### [Text for analysis]
Debunking the idea that “it must be good if insurance companies pay for it”

Paul Ingraham • 4m read

People assume that insurance companies are so savvy and parsimonious that they would never be willing to pay for ineffective health services. This premise is often used as a substitute for scientific evidence by alternative medicine advocates: surely such infamously tight-fisted corporations wouldn’t pay for a useless service, right? Following the money is almost better than science!

But insurance companies do not have secret methods of determining the efficacy of unproven treatments. They are not ahead of science. They do not have the evidence.

The insurance industry has a long history of insuring the treatments people want; they get sucked in by the same hype that their clients are sucked in by. They may be infamously tight-fisted, but they also have to sell insurance. They want to attract new customers and placate existing ones. They will only drop coverage of a treatment when the absence of evidence and/or evidence of absence reaches a critical mass, or if cost ineffectiveness starts to become a glaring problem.

An insurance company grapples with the value of massage therapy

Photo of a woman receiving a back massage. A dollar signs is superimposed on her back.

Consider this recent insurance company report on the long-term effect of paying for massage therapy:

We may think intuitively that there is a downstream positive impact for people who use these benefits [mainly massage therapy, but also chiropractic and physiotherapy]—it makes them feel better, so arguably their usage of other benefits [health care services] should be lower than other plan members. But in our study, when we looked at those who use massage and chiropractic and compared their drug costs to others who didn’t use them, we found their drug costs are, in actual fact, higher.

So this is completely at odds with what most people probably assume: an insurance company saying that they have data that strongly suggests that massage therapy and chiropractic may not be worth paying for, because those patients do not have reduced health care costs later on (not their drug costs, anyway).

And yet they’ve been paying for it anyway. Why? Probably because they’d have a major marketing and PR problem if they refused to pay for massage therapy and chiropractic! These are popular services. If only popularity actually meant something …

The point is the surprising self-doubt of an insurance company

The point is not whether or not the insurance company is correct. It is not about whether massage therapy and chiropractic are actually cost-effective in the long run. We don’t know. They don’t know. The quoted position of an insurance company is not even low quality evidence of that one way or the other.

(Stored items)
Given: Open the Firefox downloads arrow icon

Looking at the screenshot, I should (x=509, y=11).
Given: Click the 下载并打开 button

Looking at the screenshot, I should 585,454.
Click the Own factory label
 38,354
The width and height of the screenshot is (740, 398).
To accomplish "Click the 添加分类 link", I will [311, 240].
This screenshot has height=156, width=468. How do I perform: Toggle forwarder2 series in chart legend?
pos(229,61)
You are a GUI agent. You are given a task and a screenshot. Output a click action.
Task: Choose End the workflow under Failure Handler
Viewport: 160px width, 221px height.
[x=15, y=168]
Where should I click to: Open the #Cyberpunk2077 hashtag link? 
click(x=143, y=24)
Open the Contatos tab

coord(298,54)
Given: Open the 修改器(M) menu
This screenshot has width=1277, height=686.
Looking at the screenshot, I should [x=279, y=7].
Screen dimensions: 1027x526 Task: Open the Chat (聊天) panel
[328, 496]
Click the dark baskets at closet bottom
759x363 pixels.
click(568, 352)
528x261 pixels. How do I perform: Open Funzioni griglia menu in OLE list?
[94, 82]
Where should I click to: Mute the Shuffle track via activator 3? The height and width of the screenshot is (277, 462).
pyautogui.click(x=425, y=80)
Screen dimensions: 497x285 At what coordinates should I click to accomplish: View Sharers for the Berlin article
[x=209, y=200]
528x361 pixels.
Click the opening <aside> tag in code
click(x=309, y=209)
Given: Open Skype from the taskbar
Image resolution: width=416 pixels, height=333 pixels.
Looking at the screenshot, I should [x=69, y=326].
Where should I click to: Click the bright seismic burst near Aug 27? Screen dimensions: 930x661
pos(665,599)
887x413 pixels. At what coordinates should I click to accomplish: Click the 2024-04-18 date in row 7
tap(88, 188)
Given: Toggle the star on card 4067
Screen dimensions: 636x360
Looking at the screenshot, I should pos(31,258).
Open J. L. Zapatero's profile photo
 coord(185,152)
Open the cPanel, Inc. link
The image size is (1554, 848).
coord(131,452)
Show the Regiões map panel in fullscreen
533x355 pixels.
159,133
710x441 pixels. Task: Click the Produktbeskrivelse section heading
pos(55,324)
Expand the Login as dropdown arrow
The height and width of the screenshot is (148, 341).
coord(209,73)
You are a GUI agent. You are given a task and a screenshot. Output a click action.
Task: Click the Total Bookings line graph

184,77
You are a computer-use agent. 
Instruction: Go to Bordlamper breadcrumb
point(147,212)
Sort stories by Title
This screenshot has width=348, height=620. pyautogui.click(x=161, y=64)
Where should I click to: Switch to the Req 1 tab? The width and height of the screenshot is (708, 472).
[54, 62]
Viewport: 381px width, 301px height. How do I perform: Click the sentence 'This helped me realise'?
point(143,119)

### [Apply what you read]
1: Rewrite the paragraph of the article on insurance coverage that begins "The insurance industry has a long history" as a short bulleted list, keeping its main facts.
2: Extend the article on insurance coverage, starting after its last sentence.
These lines are separate from the article on insurance coverage.

### [Answers for each item]
1:
- Insurers have long covered the treatments people want, falling for the same hype their clients do.
- However tight-fisted, they still have to sell insurance, attracting new customers and placating existing ones.
- They drop coverage of a treatment only when absence of evidence and/or evidence of absence reaches a critical mass, or when cost ineffectiveness becomes a glaring problem.

2:
The point here is that an insurance company was having some surprising self-doubt about the value of paying out this particular benefit. People like to assume insurance companies “know” because they have a finely tuned sense of value. The only evidence I’ve presented here is evidence that they do not know. They pay for services mainly because people want them. And, contrary to what most people would expect, here’s a company that actually fears that perhaps they should not be paying for massage and chiropractic... but is still doing it anyway, at least for now. I think that’s inherently interesting.

But it doesn’t tell us whether or not massage therapy and chiropractic patients actually do end up spending more on drugs in the long run.

So why do insurance companies pay for treatments? If not evidence?

A short post from Dr. Edzard Ernst, “Why Do Insurance Companies Pay for Ineffective Treatments?” adds a nice point to this discussion, further demonstrating that the insurance industry is not inspired by evidence. Here’s Dr. Ernst paraphrasing actual insurance folks explaining why they pay for dubious treatments:

We know the evidence, of course, and we know how flimsy it is, particularly for homeopathy. But we still pay for it, because the competition does it too. We cannot be seen to offer less than they do. This is purely a commercial decision about being seen to be competitive.

So there you have it, right from the horse’s mouth. Insurance companies do have reasons for paying for a service even when they know it’s ineffective. Which shouldn’t surprise anyone.

About Paul Ingraham

Headshot of Paul Ingraham, short hair, neat beard, suit jacket.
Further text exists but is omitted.